ACTUALLY, Cancer is a separate life form from its host, it is organic, containing human DNA and genetic codes. The only difference between a fetus and cancer is that the fetus is not attacking your living tissue…. all the time.
Plus, has anyone here actually READ the Universal Declaration of Human Rights?? they are not granted to “all things human”… but “all people of the world”.
The only difference between a fetus and cancer is that the fetus is not attacking your living tissue…. all the time.
Hmm, I never knew that cancer was a living human organism, but I guess you learn something new every day.
@lyssie
Parents must give up their right to privacy and their right to property for their children untill they can find a suitable alternative. Explain to me then the significant difference between the rights to privacy and property and the right to bodily autonomy. Why is it that a person has the right to withold their body from their child, but not their property or their privacy?
@Bethany
The same that people tend to confuse separate DNA as the only quality for being an organism, also seem to confuse actual organisms as unalive.
Lyssie: “I am not prideful enough to think that I ever had a “right” to my mother’s organs, nutrients,life, body, anything. I only had permission.”
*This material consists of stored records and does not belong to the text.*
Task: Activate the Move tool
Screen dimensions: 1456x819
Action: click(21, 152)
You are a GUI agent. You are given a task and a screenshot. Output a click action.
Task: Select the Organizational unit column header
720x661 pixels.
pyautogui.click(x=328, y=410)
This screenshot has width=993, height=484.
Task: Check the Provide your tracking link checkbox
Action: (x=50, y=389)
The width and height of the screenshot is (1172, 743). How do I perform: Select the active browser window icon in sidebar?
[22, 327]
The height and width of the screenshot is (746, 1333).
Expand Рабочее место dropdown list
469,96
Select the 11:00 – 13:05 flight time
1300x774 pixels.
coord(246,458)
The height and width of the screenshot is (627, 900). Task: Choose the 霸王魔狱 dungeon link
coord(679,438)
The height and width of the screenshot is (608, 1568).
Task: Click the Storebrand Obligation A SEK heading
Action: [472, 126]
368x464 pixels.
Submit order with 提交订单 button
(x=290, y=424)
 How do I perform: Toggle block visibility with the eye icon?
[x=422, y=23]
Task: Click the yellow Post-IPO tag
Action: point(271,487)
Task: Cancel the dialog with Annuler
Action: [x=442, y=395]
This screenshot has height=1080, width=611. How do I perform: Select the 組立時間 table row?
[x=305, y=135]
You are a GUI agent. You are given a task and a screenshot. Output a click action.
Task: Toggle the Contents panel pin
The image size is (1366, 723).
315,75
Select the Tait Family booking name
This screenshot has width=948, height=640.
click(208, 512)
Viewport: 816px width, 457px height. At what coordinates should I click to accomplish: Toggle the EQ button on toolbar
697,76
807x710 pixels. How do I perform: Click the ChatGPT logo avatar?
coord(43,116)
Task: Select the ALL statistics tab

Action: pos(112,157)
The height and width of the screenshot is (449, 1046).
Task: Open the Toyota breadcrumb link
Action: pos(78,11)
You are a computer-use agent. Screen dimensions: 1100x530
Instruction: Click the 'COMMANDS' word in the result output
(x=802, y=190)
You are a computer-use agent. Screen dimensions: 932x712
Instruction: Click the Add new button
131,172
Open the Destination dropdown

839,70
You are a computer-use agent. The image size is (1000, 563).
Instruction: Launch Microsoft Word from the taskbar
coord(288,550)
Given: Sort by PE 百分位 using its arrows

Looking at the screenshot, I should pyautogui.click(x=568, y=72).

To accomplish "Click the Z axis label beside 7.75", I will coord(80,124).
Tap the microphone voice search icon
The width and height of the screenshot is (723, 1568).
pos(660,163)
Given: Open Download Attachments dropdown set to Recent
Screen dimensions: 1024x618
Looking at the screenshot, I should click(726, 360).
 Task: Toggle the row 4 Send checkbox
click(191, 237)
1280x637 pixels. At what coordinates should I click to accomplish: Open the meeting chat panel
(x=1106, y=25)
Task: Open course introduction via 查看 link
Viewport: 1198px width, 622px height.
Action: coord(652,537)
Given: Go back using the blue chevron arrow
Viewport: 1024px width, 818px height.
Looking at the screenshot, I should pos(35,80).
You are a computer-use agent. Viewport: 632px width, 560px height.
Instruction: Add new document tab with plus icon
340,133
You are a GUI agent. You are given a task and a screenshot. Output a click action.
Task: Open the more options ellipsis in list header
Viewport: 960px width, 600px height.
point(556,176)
easy for you to say, you’ve already been born. I doubt you would’ve agreed when your mother was pregnant with you.
Lyssie: “The fact that it may not have the ABILITY to live without using her against her will and causing physical changes to her body that she does not permit is irrelevant. Rights are still maintained on both sides. The fact that one does not have an ability does not automatically give it a right to take from another being to fulfill that ability.”
Lyssie, put yourself in the unborn babys shoes, would you still be for the right of your Mother to terminate you?
Jon,
Oh please…that is one of the silliest things I have heard here yet.
A cancer cell, will never, no matter how long it lives in it’s host, emerge as a human being. Have you been smokin’ crack?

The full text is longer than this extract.